Health systems like El Camino Hospital know that patients want to avoid costly surprises, and they should be able to understand their financial obligations upfront, including deductibles and copays. In fact, McKinsey research found nearly three-quarters of participants were worried about healthcare expenditures.
The new CMS requirement is only one of a few initiatives in the works from a legislative standpoint. In an effort to help patients, some members of Congress are trying to bring attention to the topic. A bipartisan group of U.S. senators in 2018 wrote a letter to healthcare stakeholders and experts requesting information in an effort to learn more about price transparency as they considered possible legislation on the matter.
Also in the letter, the senators cited the lack of state laws and regulations requiring healthcare providers to make that information available to patients.

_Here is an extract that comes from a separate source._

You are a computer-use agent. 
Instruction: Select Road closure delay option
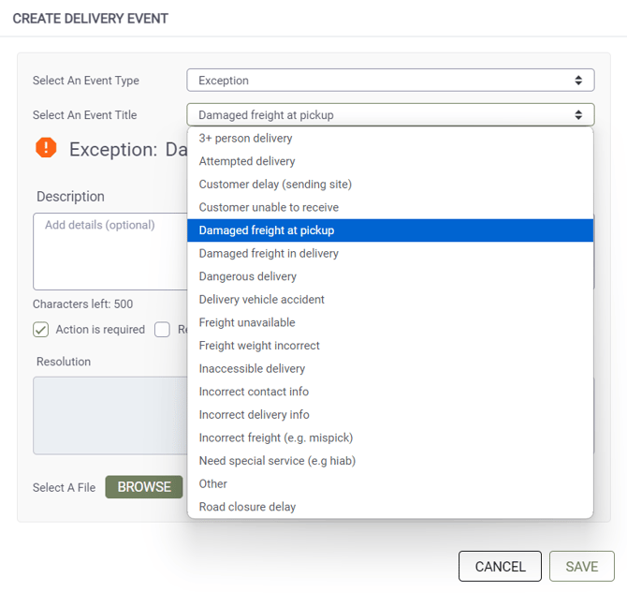(390, 507)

More than 40 states were cited by the Catalyst for Payment Reform and the Health Care Incentives Improvement Initiative in 2016 because they were deficient in healthcare transparency legislation. And that same report found that some patients were paying thousands of dollars more than others for the same procedures, depending which healthcare provider they used.
Alleviating patient stress
Transparency in billing creates more satisfied patients because they know how much they will be paying for services, which makes it easier for them to budget. Going to the hospital is usually a stressful time for patients and their families. An easy way for healthcare providers to alleviate that stress is to help patients understand their costs upfront
Most healthcare organizations already have the basic data they need to use automated technology to construct estimates for basic services, including claims data, real-time eligibility and benefits information, payer contracts and charge description master (CDM) information. Experian Health has the technology to help healthcare organizations convert this information into patient costs through Patient Estimates. This kind of transparency provides several benefits to both providers and patients.
Online estimates published on healthcare provider websites give patients access to the information any time, including late at night and on weekends. And these estimates can be obtained confidentially, so patients who may be uncomfortable asking about certain procedures can find that information on their own. And that helps them be more relaxed about making appointments and scheduling treatments because they have confidence they won’t face billing surprises.
This feel-better result of having prices at their fingertips has a clear benefit for the healthcare providers as well. Patients are able to plan and pay for services, decreasing unpaid balances for hospitals and other healthcare providers.
Ability to budget for healthcare costs
Patients who know what to expect can budget wisely and actively take charge of their healthcare bills. They go in with their eyes open, which leads to improved revenue cycle management. In the end, both the patient and the hospital get what they want.
With Congress and state legislatures looking at transparency in healthcare, providers can expect to see more of these rules. Healthcare organizations can get ahead of them with software like Experian Health’s Patient Estimates.
Healthcare consumers don’t like surprises in their billing. Price transparency gives them the information and peace of mind they need to secure healthcare services and be assured that they know what they will be paying for them.